Since then, a list of inclusions and exclusions have been dropped, meaning patients with a BMI of 30 or more and no “apparent comorbidities or complications from their excess weight” were eligible, considering the chronic and progressive nature of the disease, Dr Rigas said.
For years, debate has raged over whether obesity should be considered a disease or simply a chronic condition, with proponents of the disease label arguing it would give the problem gravitas in the community and among policymakers.
Now, joining the Australian and New Zealand Obesity Society which issued a media release earlier in the month, the RACGP has also officially labelled obesity a disease.
Dr Rigas hoped this would have a “ripple effect”, prompting other medical groups such as the AMA to follow suit.
College President Dr Bastian Seidel made the call, urging GPs to act early, noting that obese and overweight children had a quality of life as poor as those with cancer.
In Australia, two in three adults and one in four school children are overweight or obese.
If nothing changes, 2.7 billion adults globally will be overweight or obese by the end of the decade.
“Sadly, there is a real risk that these children might not outlive their parents,” Dr Seidel said.
“There is a serious sense of urgency, and the time to act is now.”
For Dr Rigas, recognising obesity as a disease should help change its perception in society, improving health outcomes for people who “suffer significant degrees of stigma, discrimination and weight bias and as a result may be reluctant to access healthcare”.
“Very few understand that the causes of obesity are multiple and complex including epigenetics, and alteration in the gut microbiome,” she said.
“While the heritability of obesity has been shown in twin studies and clinical practice, there are only a small percentage of patients who have a purely genetic cause.”
Dr Rigas has been a long-time critic of the inequitable treatment available to patients with obesity, highlighting the vanishingly small capability of hospitals in the public sector to offer bariatric surgery, and the dearth of any obesity medication covered by the PBS.
Funding did not come close to that available for other serious medical conditions that represented a significant public health concern, she said.
Along with the change in label, the College is also suggesting a shift in health messaging from “lose weight” to “gain health” in recognition that obesity is about more than body weight.
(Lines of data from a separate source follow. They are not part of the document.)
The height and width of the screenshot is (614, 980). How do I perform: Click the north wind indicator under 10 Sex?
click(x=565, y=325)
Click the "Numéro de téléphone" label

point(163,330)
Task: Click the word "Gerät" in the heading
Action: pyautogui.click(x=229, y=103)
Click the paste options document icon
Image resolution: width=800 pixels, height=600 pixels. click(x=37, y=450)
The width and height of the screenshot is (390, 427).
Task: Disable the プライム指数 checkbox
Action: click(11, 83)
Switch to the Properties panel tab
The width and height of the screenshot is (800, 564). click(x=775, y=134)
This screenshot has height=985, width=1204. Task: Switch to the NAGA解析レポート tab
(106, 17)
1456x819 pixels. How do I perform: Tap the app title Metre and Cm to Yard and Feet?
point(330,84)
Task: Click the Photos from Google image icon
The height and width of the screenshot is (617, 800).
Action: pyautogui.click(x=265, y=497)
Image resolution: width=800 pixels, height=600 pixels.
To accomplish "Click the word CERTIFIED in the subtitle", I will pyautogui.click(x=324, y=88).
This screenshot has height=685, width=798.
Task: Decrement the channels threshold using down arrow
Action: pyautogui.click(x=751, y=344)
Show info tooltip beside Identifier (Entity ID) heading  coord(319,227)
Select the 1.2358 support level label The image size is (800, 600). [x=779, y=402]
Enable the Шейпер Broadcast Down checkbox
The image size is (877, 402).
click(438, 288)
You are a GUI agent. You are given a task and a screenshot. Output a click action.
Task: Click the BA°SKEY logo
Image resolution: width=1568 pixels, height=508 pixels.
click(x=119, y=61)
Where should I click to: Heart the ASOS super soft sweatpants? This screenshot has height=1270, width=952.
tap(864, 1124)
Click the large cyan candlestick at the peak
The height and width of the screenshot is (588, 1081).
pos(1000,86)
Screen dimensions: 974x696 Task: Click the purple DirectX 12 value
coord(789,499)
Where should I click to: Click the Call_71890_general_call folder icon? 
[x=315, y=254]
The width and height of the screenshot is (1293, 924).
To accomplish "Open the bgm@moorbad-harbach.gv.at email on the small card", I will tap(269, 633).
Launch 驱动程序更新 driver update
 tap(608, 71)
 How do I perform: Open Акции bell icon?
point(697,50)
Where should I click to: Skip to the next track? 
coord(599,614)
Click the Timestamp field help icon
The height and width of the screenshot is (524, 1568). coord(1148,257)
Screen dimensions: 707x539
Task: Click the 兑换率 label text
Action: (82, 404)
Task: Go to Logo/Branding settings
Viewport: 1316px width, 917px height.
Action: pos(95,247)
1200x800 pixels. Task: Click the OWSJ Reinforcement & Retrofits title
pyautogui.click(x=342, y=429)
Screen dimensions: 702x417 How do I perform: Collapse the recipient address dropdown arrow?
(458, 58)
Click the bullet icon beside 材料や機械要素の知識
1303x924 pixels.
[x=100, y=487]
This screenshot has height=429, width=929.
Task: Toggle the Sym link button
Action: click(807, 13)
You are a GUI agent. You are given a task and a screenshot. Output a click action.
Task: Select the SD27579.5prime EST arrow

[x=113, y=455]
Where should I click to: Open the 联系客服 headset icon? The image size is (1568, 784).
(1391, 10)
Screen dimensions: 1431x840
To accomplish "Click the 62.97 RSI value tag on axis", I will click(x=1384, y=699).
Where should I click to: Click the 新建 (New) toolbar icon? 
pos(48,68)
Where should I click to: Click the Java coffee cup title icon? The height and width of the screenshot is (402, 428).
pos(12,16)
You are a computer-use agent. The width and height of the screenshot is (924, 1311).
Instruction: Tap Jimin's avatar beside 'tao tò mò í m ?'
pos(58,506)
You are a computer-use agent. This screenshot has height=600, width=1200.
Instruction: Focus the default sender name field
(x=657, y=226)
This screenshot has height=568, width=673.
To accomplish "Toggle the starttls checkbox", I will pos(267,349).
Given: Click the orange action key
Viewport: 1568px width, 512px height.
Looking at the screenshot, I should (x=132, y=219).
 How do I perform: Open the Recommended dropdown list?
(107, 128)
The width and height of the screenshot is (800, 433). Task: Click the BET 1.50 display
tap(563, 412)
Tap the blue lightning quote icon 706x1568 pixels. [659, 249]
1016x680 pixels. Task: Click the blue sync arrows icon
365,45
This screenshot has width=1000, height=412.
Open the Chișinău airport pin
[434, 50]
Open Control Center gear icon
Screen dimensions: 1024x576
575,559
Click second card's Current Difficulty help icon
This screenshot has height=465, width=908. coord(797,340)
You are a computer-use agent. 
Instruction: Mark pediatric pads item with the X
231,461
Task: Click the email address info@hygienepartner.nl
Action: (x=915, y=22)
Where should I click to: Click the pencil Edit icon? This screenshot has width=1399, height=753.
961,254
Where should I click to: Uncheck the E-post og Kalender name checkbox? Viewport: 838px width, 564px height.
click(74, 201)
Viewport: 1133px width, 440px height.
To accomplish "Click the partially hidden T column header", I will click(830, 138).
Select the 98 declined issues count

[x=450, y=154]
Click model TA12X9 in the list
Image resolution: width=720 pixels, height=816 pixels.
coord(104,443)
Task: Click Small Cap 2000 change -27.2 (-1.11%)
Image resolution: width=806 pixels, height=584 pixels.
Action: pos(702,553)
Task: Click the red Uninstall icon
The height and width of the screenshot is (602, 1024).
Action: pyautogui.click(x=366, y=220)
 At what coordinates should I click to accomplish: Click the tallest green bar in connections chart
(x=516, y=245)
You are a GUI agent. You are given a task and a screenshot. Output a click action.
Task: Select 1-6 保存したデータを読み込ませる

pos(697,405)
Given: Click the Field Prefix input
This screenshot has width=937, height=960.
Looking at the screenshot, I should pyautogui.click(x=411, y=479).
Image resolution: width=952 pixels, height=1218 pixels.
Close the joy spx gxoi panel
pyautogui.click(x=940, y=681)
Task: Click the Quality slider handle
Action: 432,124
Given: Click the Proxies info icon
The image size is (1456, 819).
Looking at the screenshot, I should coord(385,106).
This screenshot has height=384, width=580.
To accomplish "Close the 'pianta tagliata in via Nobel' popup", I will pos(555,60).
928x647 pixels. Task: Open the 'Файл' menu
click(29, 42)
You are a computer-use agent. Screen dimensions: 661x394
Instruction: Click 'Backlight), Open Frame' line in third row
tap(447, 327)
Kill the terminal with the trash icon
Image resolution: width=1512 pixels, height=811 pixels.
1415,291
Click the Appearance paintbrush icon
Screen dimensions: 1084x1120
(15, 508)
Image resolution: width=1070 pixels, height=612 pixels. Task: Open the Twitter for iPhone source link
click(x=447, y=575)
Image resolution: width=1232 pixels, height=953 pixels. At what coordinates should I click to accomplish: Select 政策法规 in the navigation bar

In addition, the College is promoting weight screening to become routine in general practice.
“Start screening ALL patients in [general] practice, young and old,” Dr Rigas said. “For children, their parameters need to be plotted on a BMI-for-age chart; for adults BMI and waist circumference, taking into account their ethnicity (as different cut- offs for different ethnic groups) and physical activity levels (if they are muscular or not) are important.”
As a baseline of care, the RACGP says waist circumference and BMI need to be taken every two years in the general population and annually for those with diabetes, cardiovascular disease, stroke, gout or liver disease, or if they are from high risk groups, such as Aboriginal and Torres Strait Islanders or Pacific Islanders.
These measurements are recommended twice a year for patients who are already overweight or obese.